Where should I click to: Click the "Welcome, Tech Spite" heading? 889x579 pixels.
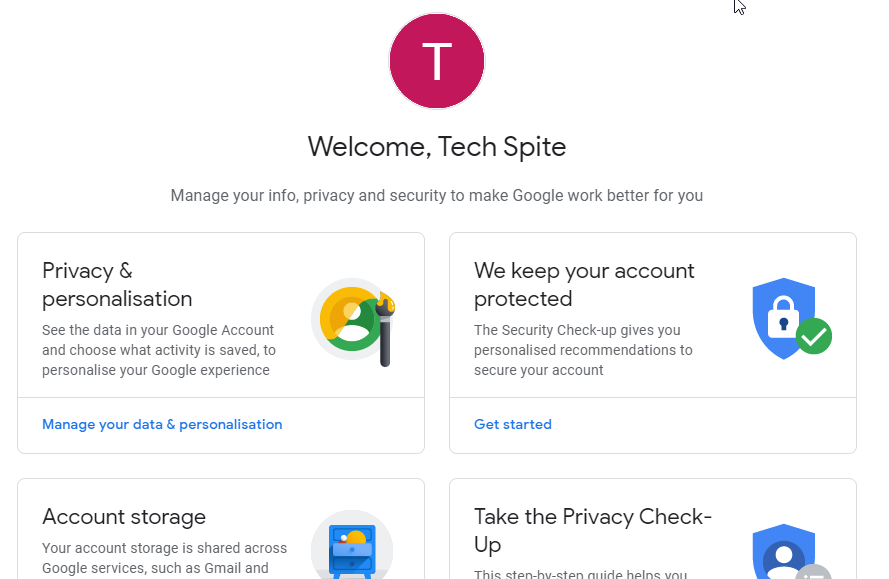pos(437,147)
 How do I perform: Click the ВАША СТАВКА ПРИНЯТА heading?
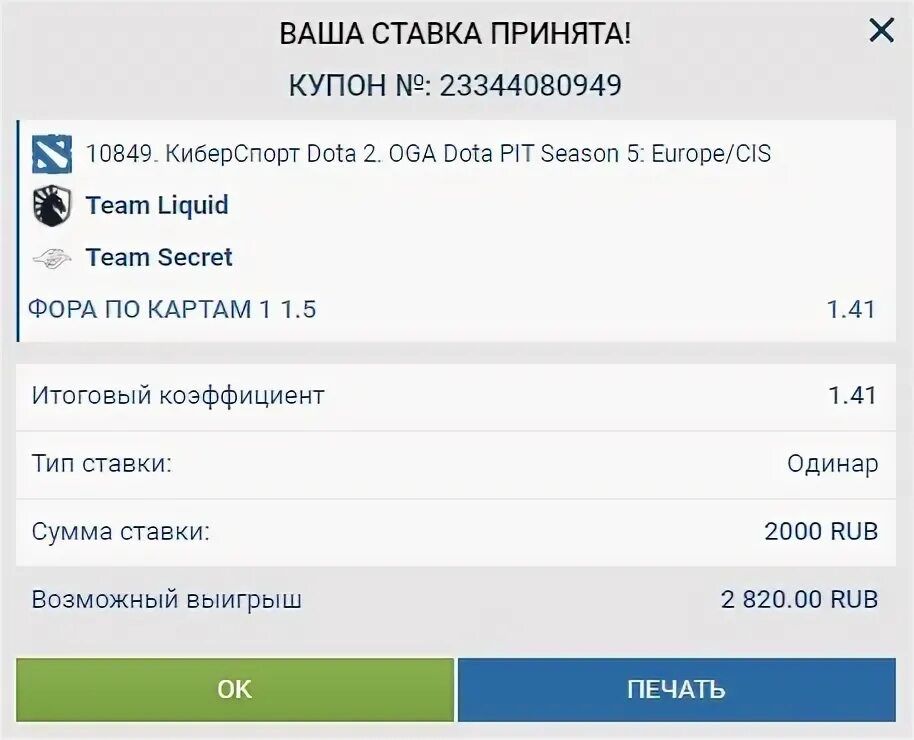pyautogui.click(x=455, y=33)
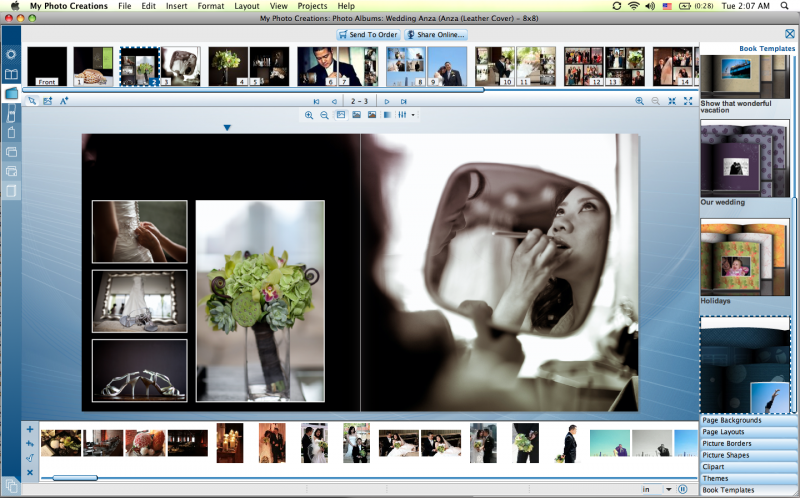Click the add picture tool icon

(47, 101)
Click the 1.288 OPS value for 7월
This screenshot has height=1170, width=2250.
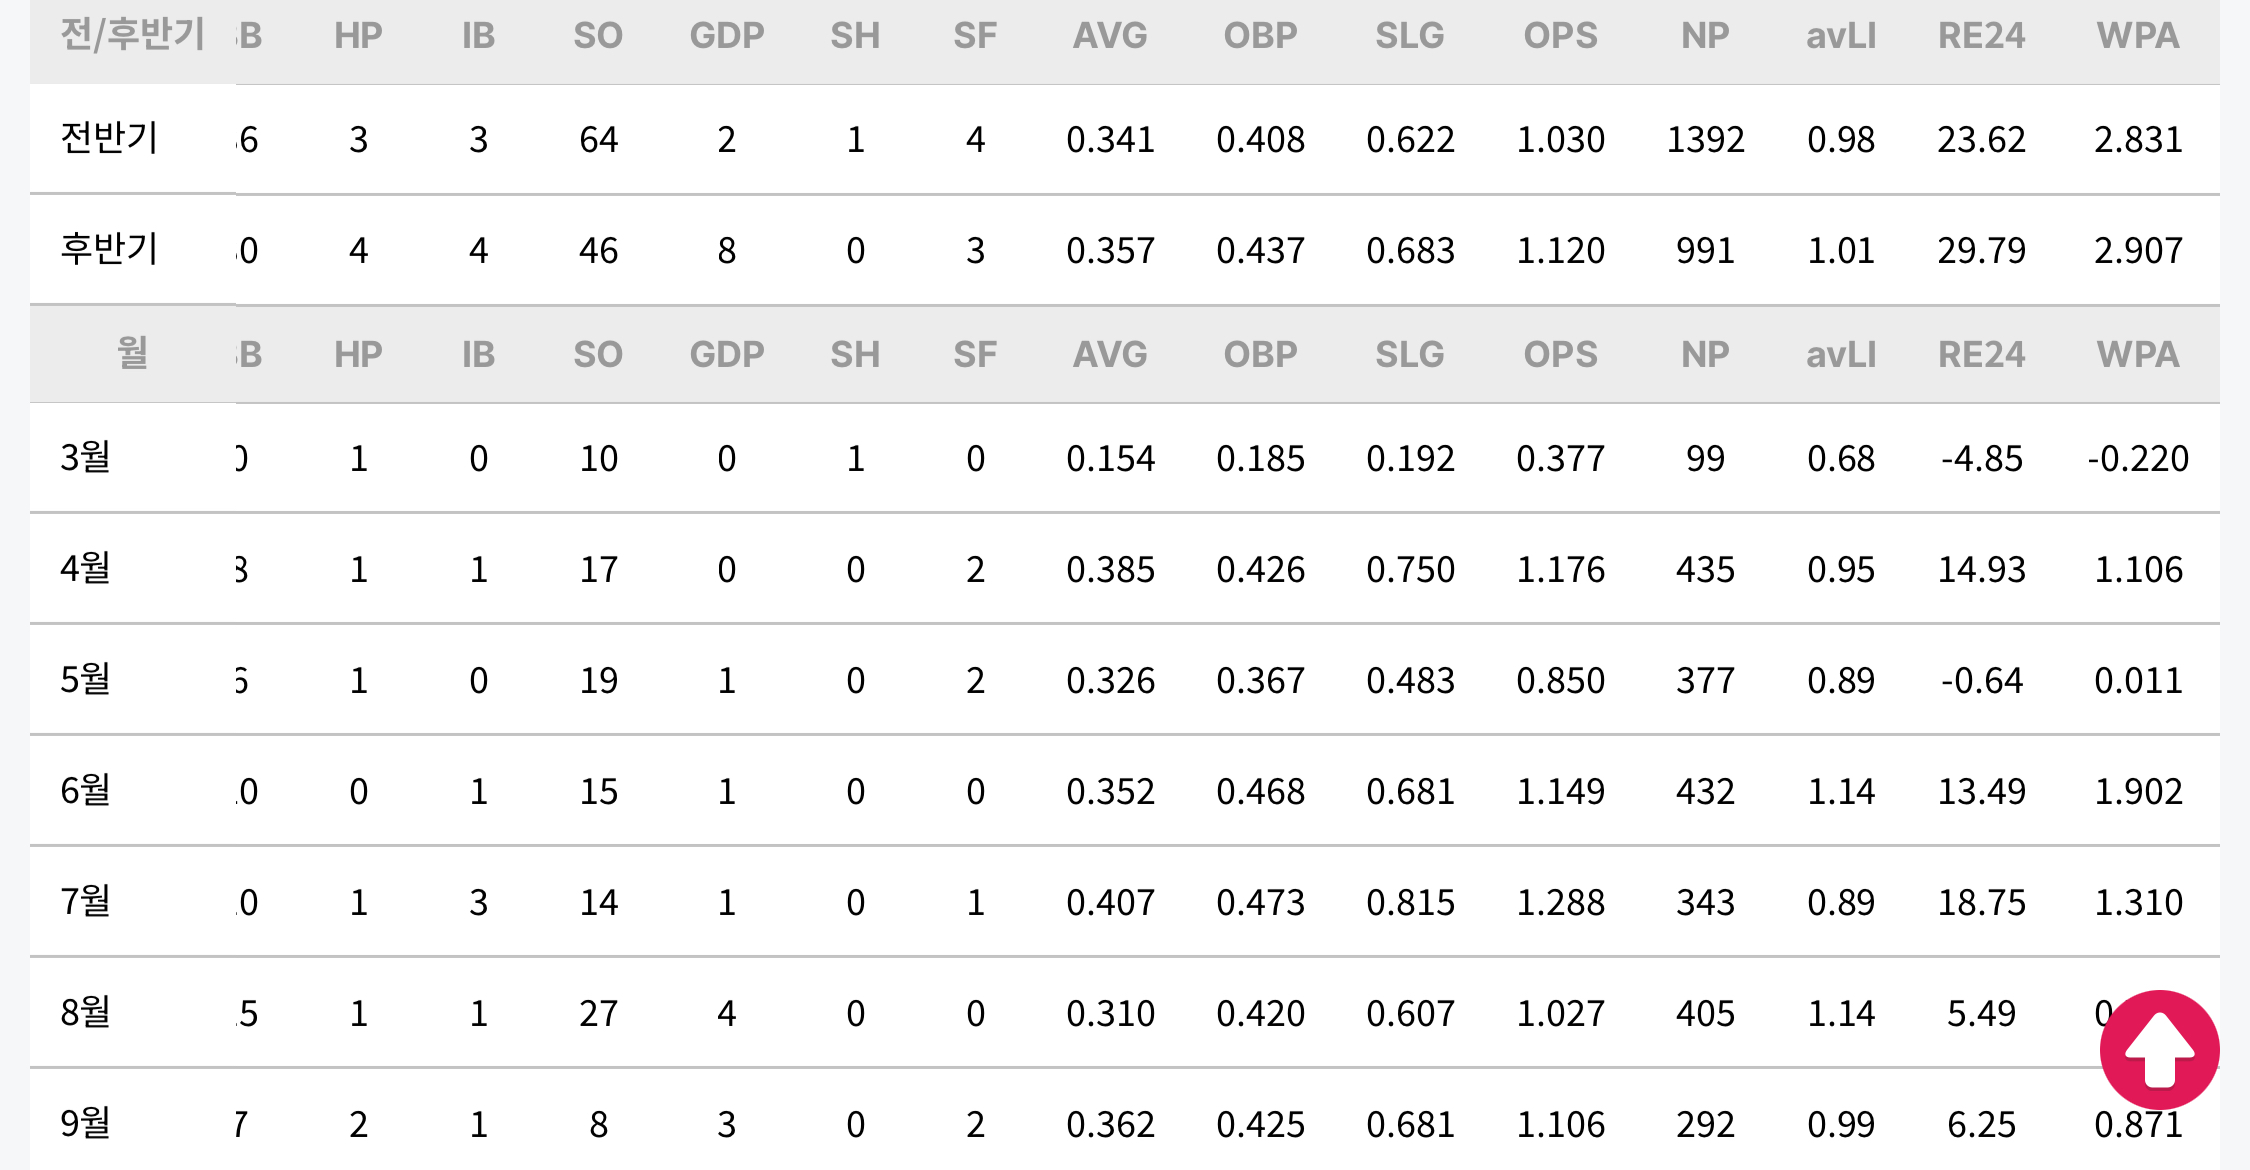[1560, 903]
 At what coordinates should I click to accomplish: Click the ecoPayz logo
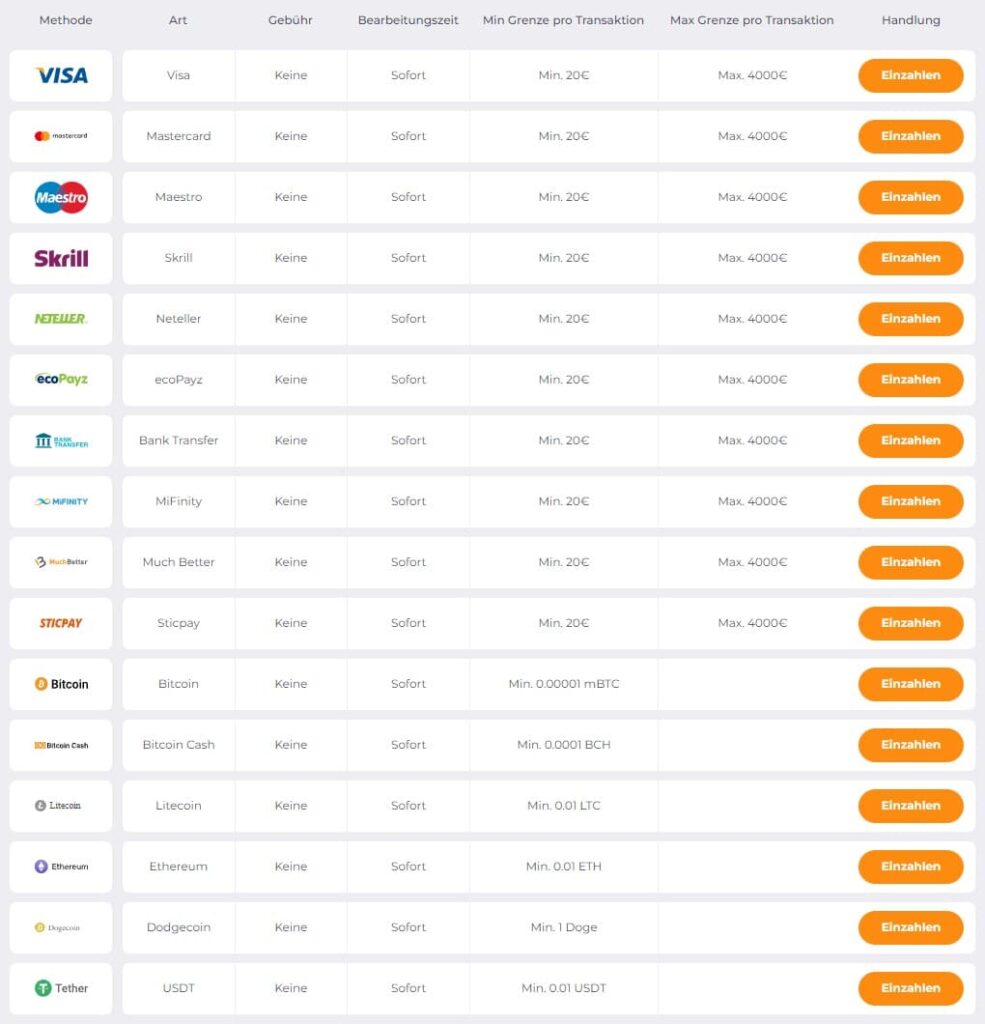[x=61, y=379]
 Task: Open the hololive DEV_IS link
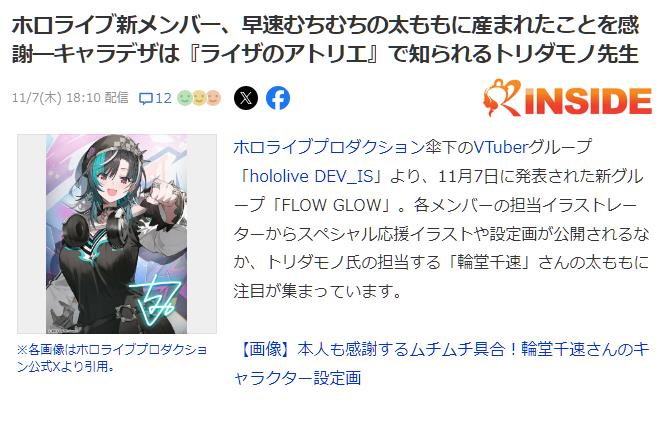312,176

----

_GESTELLTE AUFGABE_
Schreib das ganze Material oben Wort für Wort ab, aber lass die Bilder dabei weg.

_ERGEBNIS DER AUFGABE_
Where should I click to: Click the "Welcome, Tech Spite" heading? 889x579 pixels.
pos(437,147)
 How do I perform: Click the ВАША СТАВКА ПРИНЯТА heading?
pyautogui.click(x=455, y=33)
Click the add picture tool icon

(47, 101)
Click the 1.288 OPS value for 7월
This screenshot has height=1170, width=2250.
[1560, 903]
 At what coordinates should I click to accomplish: Click the ecoPayz logo
[x=61, y=379]
 Task: Open the hololive DEV_IS link
312,176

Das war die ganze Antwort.